◆ What to work on: Reproduce the following material line for line, without any changes.

● ● ● ● ●

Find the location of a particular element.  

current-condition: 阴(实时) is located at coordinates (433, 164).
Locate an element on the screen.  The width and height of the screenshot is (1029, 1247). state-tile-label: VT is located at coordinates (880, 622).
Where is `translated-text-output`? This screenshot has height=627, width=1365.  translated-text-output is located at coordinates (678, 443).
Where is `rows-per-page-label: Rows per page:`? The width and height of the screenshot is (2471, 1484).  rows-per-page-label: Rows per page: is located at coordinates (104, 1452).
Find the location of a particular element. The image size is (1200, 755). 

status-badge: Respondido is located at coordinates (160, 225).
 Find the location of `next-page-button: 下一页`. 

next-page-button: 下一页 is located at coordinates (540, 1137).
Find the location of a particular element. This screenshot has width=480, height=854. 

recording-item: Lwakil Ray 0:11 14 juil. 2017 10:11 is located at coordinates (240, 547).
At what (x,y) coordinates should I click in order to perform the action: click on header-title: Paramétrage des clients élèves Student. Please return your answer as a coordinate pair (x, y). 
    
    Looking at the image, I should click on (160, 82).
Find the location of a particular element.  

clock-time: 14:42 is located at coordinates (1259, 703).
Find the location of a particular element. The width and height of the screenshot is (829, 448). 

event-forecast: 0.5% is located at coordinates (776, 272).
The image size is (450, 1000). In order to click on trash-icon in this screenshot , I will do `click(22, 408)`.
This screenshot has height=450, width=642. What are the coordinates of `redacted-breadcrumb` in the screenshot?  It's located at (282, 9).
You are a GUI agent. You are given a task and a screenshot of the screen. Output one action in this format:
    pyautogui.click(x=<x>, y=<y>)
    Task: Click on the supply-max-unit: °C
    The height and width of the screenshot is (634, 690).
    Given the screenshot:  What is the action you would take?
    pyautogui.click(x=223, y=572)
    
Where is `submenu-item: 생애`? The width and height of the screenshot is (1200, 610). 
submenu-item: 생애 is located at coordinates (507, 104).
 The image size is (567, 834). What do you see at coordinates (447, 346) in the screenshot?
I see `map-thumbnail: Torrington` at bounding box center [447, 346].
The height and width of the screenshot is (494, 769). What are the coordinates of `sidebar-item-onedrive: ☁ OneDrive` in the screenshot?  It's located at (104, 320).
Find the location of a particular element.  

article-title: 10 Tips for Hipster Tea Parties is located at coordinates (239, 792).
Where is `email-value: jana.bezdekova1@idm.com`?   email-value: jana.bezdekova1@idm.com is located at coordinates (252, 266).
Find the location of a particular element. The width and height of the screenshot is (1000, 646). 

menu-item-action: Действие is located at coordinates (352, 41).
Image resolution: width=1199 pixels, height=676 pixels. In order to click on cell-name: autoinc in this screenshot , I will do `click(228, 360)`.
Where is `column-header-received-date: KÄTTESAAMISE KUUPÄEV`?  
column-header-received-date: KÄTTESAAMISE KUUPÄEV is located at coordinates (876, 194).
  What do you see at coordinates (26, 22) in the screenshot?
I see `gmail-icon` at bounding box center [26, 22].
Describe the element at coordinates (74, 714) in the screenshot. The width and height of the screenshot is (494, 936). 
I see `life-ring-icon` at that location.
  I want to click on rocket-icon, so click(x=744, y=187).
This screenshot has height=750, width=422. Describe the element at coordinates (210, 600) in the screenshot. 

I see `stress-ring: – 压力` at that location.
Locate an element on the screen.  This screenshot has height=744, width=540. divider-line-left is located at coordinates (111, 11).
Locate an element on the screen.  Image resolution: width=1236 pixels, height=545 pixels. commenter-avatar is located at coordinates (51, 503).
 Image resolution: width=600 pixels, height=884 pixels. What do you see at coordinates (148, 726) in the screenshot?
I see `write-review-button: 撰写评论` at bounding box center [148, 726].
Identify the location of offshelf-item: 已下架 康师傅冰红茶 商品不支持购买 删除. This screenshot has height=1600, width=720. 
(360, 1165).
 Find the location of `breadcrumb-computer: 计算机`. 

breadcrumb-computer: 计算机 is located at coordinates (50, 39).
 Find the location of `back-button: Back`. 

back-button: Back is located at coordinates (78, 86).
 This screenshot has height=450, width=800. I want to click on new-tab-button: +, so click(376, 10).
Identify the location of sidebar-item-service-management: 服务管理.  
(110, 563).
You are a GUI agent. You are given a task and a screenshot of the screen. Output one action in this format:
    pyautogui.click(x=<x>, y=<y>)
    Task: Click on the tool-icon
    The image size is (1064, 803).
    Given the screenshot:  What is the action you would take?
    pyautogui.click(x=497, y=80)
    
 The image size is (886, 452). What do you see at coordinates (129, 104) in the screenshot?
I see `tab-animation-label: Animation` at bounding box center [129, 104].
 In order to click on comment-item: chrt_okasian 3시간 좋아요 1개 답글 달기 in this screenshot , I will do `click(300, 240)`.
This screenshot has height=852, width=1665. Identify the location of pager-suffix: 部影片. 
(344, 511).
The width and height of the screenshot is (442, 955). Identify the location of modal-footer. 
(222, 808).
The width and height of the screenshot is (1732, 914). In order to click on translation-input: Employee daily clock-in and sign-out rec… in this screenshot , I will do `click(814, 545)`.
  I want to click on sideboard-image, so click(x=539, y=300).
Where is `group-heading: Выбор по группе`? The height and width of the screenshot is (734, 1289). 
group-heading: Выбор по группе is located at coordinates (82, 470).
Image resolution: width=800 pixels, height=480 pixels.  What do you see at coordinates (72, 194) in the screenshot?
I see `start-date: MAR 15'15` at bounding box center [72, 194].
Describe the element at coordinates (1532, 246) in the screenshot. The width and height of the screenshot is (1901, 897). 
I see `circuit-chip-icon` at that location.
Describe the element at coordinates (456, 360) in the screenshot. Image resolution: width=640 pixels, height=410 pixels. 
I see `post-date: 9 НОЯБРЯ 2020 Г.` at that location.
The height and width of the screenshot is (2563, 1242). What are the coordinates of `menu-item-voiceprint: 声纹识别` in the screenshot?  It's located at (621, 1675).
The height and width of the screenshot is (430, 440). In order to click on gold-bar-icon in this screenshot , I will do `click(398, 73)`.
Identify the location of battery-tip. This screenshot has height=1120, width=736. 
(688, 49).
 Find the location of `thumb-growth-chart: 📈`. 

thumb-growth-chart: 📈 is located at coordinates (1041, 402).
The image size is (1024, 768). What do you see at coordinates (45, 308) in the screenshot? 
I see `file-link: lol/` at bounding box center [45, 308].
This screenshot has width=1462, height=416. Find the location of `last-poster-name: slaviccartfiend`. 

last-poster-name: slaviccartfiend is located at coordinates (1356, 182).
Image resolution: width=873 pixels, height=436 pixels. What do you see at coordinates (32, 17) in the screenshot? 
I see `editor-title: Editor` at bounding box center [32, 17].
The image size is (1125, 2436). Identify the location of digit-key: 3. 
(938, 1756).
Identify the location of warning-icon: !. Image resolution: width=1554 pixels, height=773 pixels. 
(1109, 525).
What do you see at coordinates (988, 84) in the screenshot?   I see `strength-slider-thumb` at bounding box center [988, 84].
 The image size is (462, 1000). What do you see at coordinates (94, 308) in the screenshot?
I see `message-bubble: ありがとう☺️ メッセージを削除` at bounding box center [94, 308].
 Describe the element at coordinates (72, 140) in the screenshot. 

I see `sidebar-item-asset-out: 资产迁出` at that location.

● ● ● ● ●

◆ Response:
Find the location of a particular element.  

current-condition: 阴(实时) is located at coordinates (433, 164).
Locate an element on the screen.  The width and height of the screenshot is (1029, 1247). state-tile-label: VT is located at coordinates (880, 622).
Where is `translated-text-output`? This screenshot has height=627, width=1365.  translated-text-output is located at coordinates (678, 443).
Where is `rows-per-page-label: Rows per page:`? The width and height of the screenshot is (2471, 1484).  rows-per-page-label: Rows per page: is located at coordinates (104, 1452).
Find the location of a particular element. The image size is (1200, 755). 

status-badge: Respondido is located at coordinates (160, 225).
 Find the location of `next-page-button: 下一页`. 

next-page-button: 下一页 is located at coordinates (540, 1137).
Find the location of a particular element. This screenshot has width=480, height=854. 

recording-item: Lwakil Ray 0:11 14 juil. 2017 10:11 is located at coordinates (240, 547).
At what (x,y) coordinates should I click in order to perform the action: click on header-title: Paramétrage des clients élèves Student. Please return your answer as a coordinate pair (x, y). 
    
    Looking at the image, I should click on (160, 82).
Find the location of a particular element.  

clock-time: 14:42 is located at coordinates (1259, 703).
Find the location of a particular element. The width and height of the screenshot is (829, 448). 

event-forecast: 0.5% is located at coordinates (776, 272).
The image size is (450, 1000). In order to click on trash-icon in this screenshot , I will do `click(22, 408)`.
This screenshot has height=450, width=642. What are the coordinates of `redacted-breadcrumb` in the screenshot?  It's located at (282, 9).
You are a GUI agent. You are given a task and a screenshot of the screen. Output one action in this format:
    pyautogui.click(x=<x>, y=<y>)
    Task: Click on the supply-max-unit: °C
    The height and width of the screenshot is (634, 690).
    Given the screenshot:  What is the action you would take?
    pyautogui.click(x=223, y=572)
    
Where is `submenu-item: 생애`? The width and height of the screenshot is (1200, 610). 
submenu-item: 생애 is located at coordinates (507, 104).
 The image size is (567, 834). What do you see at coordinates (447, 346) in the screenshot?
I see `map-thumbnail: Torrington` at bounding box center [447, 346].
The height and width of the screenshot is (494, 769). What are the coordinates of `sidebar-item-onedrive: ☁ OneDrive` in the screenshot?  It's located at (104, 320).
Find the location of a particular element.  

article-title: 10 Tips for Hipster Tea Parties is located at coordinates (239, 792).
Where is `email-value: jana.bezdekova1@idm.com`?   email-value: jana.bezdekova1@idm.com is located at coordinates (252, 266).
Find the location of a particular element. The width and height of the screenshot is (1000, 646). 

menu-item-action: Действие is located at coordinates (352, 41).
Image resolution: width=1199 pixels, height=676 pixels. In order to click on cell-name: autoinc in this screenshot , I will do `click(228, 360)`.
Where is `column-header-received-date: KÄTTESAAMISE KUUPÄEV`?  
column-header-received-date: KÄTTESAAMISE KUUPÄEV is located at coordinates (876, 194).
  What do you see at coordinates (26, 22) in the screenshot?
I see `gmail-icon` at bounding box center [26, 22].
Describe the element at coordinates (74, 714) in the screenshot. The width and height of the screenshot is (494, 936). 
I see `life-ring-icon` at that location.
  I want to click on rocket-icon, so click(x=744, y=187).
This screenshot has height=750, width=422. Describe the element at coordinates (210, 600) in the screenshot. 

I see `stress-ring: – 压力` at that location.
Locate an element on the screen.  This screenshot has height=744, width=540. divider-line-left is located at coordinates (111, 11).
Locate an element on the screen.  Image resolution: width=1236 pixels, height=545 pixels. commenter-avatar is located at coordinates (51, 503).
 Image resolution: width=600 pixels, height=884 pixels. What do you see at coordinates (148, 726) in the screenshot?
I see `write-review-button: 撰写评论` at bounding box center [148, 726].
Identify the location of offshelf-item: 已下架 康师傅冰红茶 商品不支持购买 删除. This screenshot has height=1600, width=720. 
(360, 1165).
 Find the location of `breadcrumb-computer: 计算机`. 

breadcrumb-computer: 计算机 is located at coordinates (50, 39).
 Find the location of `back-button: Back`. 

back-button: Back is located at coordinates (78, 86).
 This screenshot has height=450, width=800. I want to click on new-tab-button: +, so click(376, 10).
Identify the location of sidebar-item-service-management: 服务管理.  
(110, 563).
You are a GUI agent. You are given a task and a screenshot of the screen. Output one action in this format:
    pyautogui.click(x=<x>, y=<y>)
    Task: Click on the tool-icon
    The image size is (1064, 803).
    Given the screenshot:  What is the action you would take?
    pyautogui.click(x=497, y=80)
    
 The image size is (886, 452). What do you see at coordinates (129, 104) in the screenshot?
I see `tab-animation-label: Animation` at bounding box center [129, 104].
 In order to click on comment-item: chrt_okasian 3시간 좋아요 1개 답글 달기 in this screenshot , I will do `click(300, 240)`.
This screenshot has height=852, width=1665. Identify the location of pager-suffix: 部影片. 
(344, 511).
The width and height of the screenshot is (442, 955). Identify the location of modal-footer. 
(222, 808).
The width and height of the screenshot is (1732, 914). In order to click on translation-input: Employee daily clock-in and sign-out rec… in this screenshot , I will do `click(814, 545)`.
  I want to click on sideboard-image, so click(x=539, y=300).
Where is `group-heading: Выбор по группе`? The height and width of the screenshot is (734, 1289). 
group-heading: Выбор по группе is located at coordinates (82, 470).
Image resolution: width=800 pixels, height=480 pixels.  What do you see at coordinates (72, 194) in the screenshot?
I see `start-date: MAR 15'15` at bounding box center [72, 194].
Describe the element at coordinates (1532, 246) in the screenshot. The width and height of the screenshot is (1901, 897). 
I see `circuit-chip-icon` at that location.
Describe the element at coordinates (456, 360) in the screenshot. Image resolution: width=640 pixels, height=410 pixels. 
I see `post-date: 9 НОЯБРЯ 2020 Г.` at that location.
The height and width of the screenshot is (2563, 1242). What are the coordinates of `menu-item-voiceprint: 声纹识别` in the screenshot?  It's located at (621, 1675).
The height and width of the screenshot is (430, 440). In order to click on gold-bar-icon in this screenshot , I will do `click(398, 73)`.
Identify the location of battery-tip. This screenshot has height=1120, width=736. 
(688, 49).
 Find the location of `thumb-growth-chart: 📈`. 

thumb-growth-chart: 📈 is located at coordinates (1041, 402).
The image size is (1024, 768). What do you see at coordinates (45, 308) in the screenshot? 
I see `file-link: lol/` at bounding box center [45, 308].
This screenshot has width=1462, height=416. Find the location of `last-poster-name: slaviccartfiend`. 

last-poster-name: slaviccartfiend is located at coordinates (1356, 182).
Image resolution: width=873 pixels, height=436 pixels. What do you see at coordinates (32, 17) in the screenshot? 
I see `editor-title: Editor` at bounding box center [32, 17].
The image size is (1125, 2436). Identify the location of digit-key: 3. 
(938, 1756).
Identify the location of warning-icon: !. Image resolution: width=1554 pixels, height=773 pixels. 
(1109, 525).
What do you see at coordinates (988, 84) in the screenshot?   I see `strength-slider-thumb` at bounding box center [988, 84].
 The image size is (462, 1000). What do you see at coordinates (94, 308) in the screenshot?
I see `message-bubble: ありがとう☺️ メッセージを削除` at bounding box center [94, 308].
 Describe the element at coordinates (72, 140) in the screenshot. 

I see `sidebar-item-asset-out: 资产迁出` at that location.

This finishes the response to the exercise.